Ears to Hear

Day to day pours forth speech, and night to night reveals knowledge.  Psalm 19:2

Pours Forth – Listen!  Do you hear that?  Out there, by the edge of the mountains?  It’s a storm, way in the distance.  You better be careful.  Time to get to high ground.

A rain storm in the desert can be very dangerous.  Suddenly the ground is covered with water.  It runs through cracks and crevices and spills into earthen channels.  Without warning, a flash flood roars into the canyons.  Nothing can stop its power.  With a roar, it announces the power of the distant storm.

People of the desert know the signs.  Perhaps that’s why Hebrew has at least eight different verbs for the idea of pouring forth.  This one (naba) paints a picture of an uncontrollable torrent gushing through a wadi.  David likens nature’s announcement to the torrent of a flash flood.  This is no softly spoken whisper.  This is no melodious bubbling brook.  This is an overwhelming, unstoppable wall of speech shouting, roaring and pronouncing God’s glory in His creation.

The problem is not the gushing storm.  The problem is that we don’t hear.

Most flash floods catch their victims unaware because the storm happens miles away from the raging water.  The rain, thunder and lightning are distant.  They do not command our attention.  We think that the distance protects us.  So, we stay in the low areas, oblivious that a wall of water is speeding toward us.  By the time we see it, it’s too late.  We didn’t listen to the storm in the distance and now its consequences have overtaken us.  If we had ears to hear, we would have known that the distant thunder was announcing impending doom.

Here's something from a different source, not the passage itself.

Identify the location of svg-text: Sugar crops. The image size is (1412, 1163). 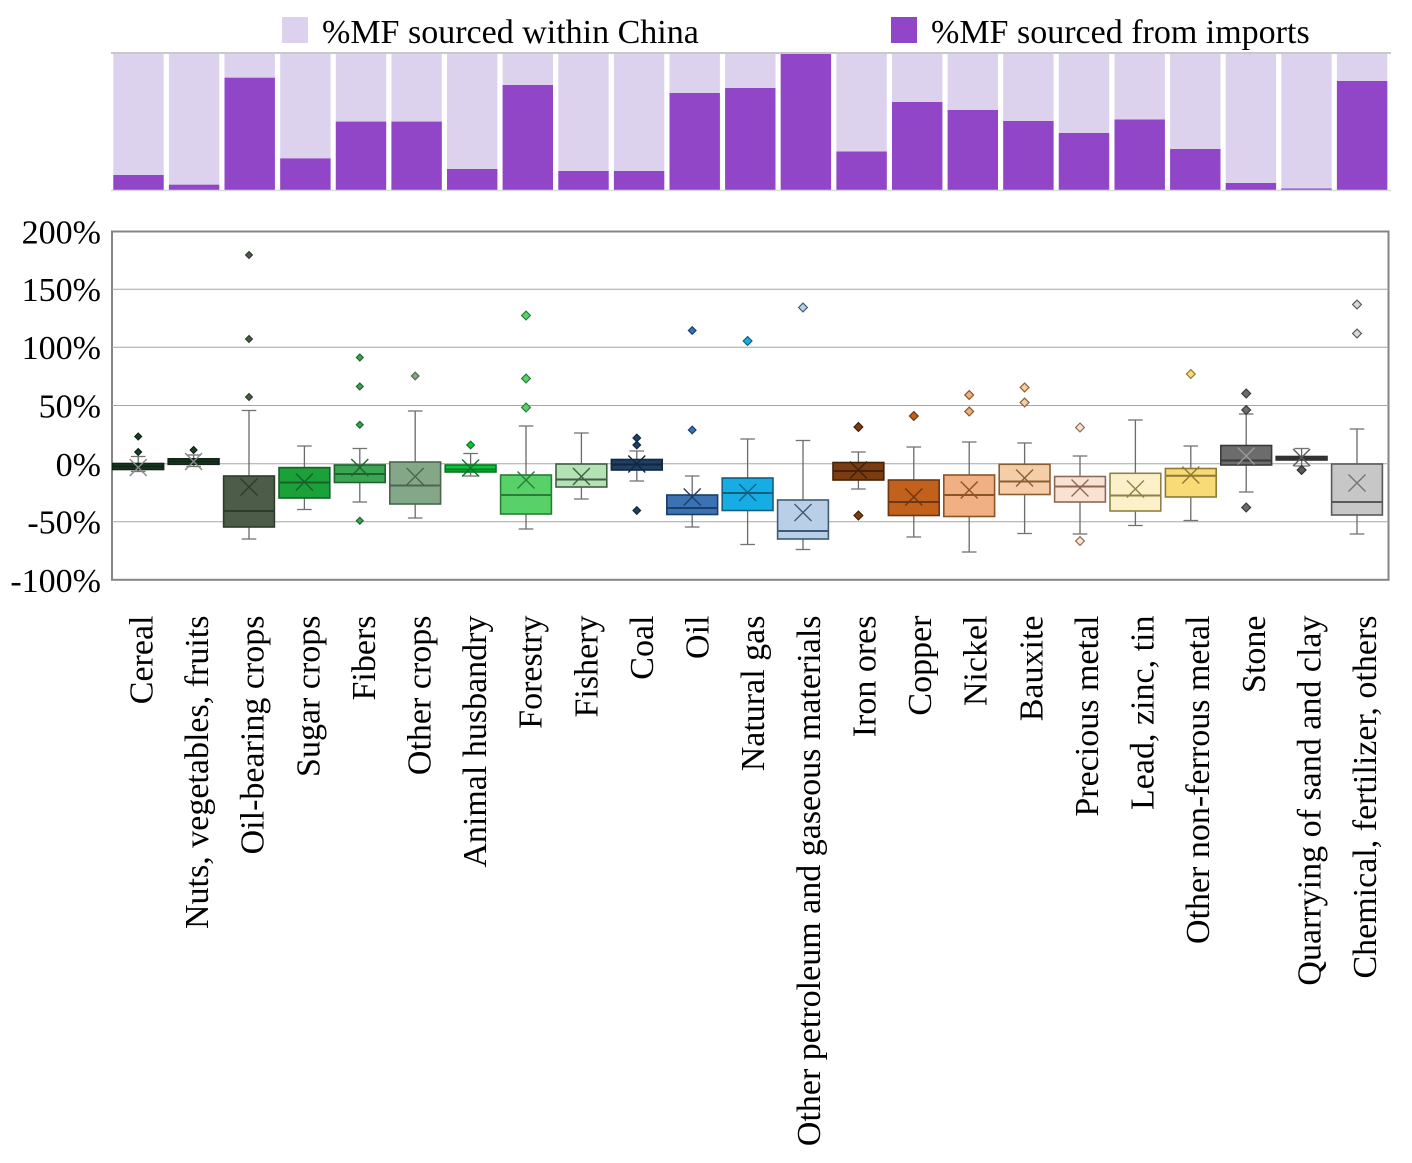
(308, 696).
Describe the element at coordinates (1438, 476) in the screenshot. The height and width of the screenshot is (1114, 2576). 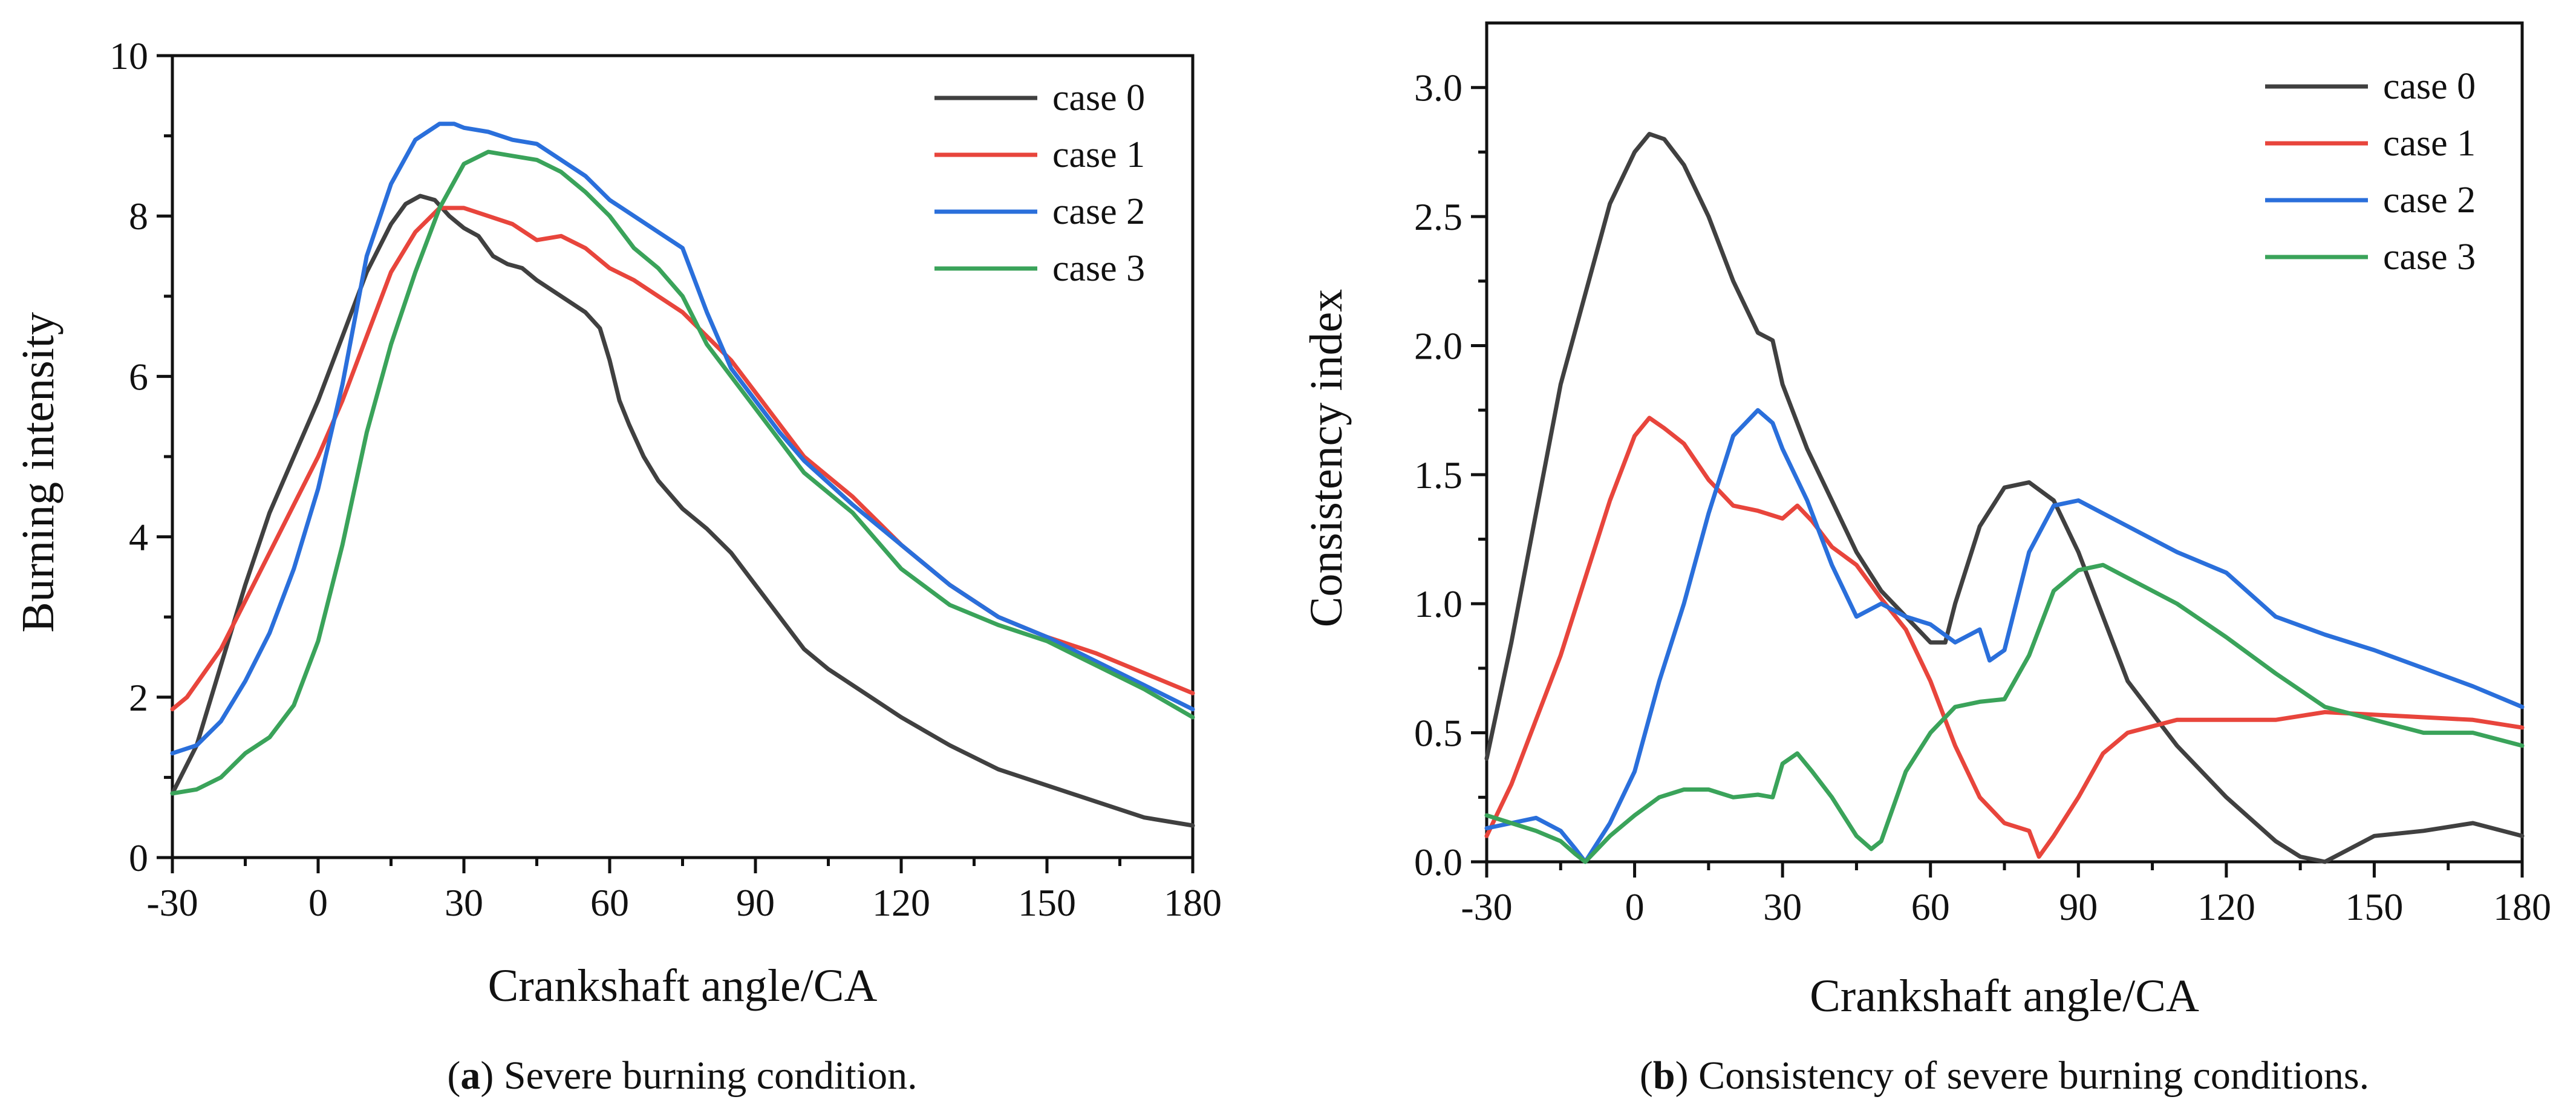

This word (naba) seems especially appropriate for today’s deaf ear toward God’s announcement.  The heavens do declare His glory.  Everywhere we look we see a sense of order, so intricate, so uniform that it is nearly impossible to imagine an accidental beginning.  But the silent speech of nature is distant from our momentary preoccupations, so we don’t pay attention to its message.  Just like the desert storm, nature’s announcement should sound a warning.  It’s time to seek the Designer before the might of His hand arrives, overwhelms us and we are found wanting.

If the heavens declare His glory and we turn a deaf ear, who will excuse us when the flood carries us away?  Are we so focused on the dirt at our feet that we cannot hear the thunder on the horizon?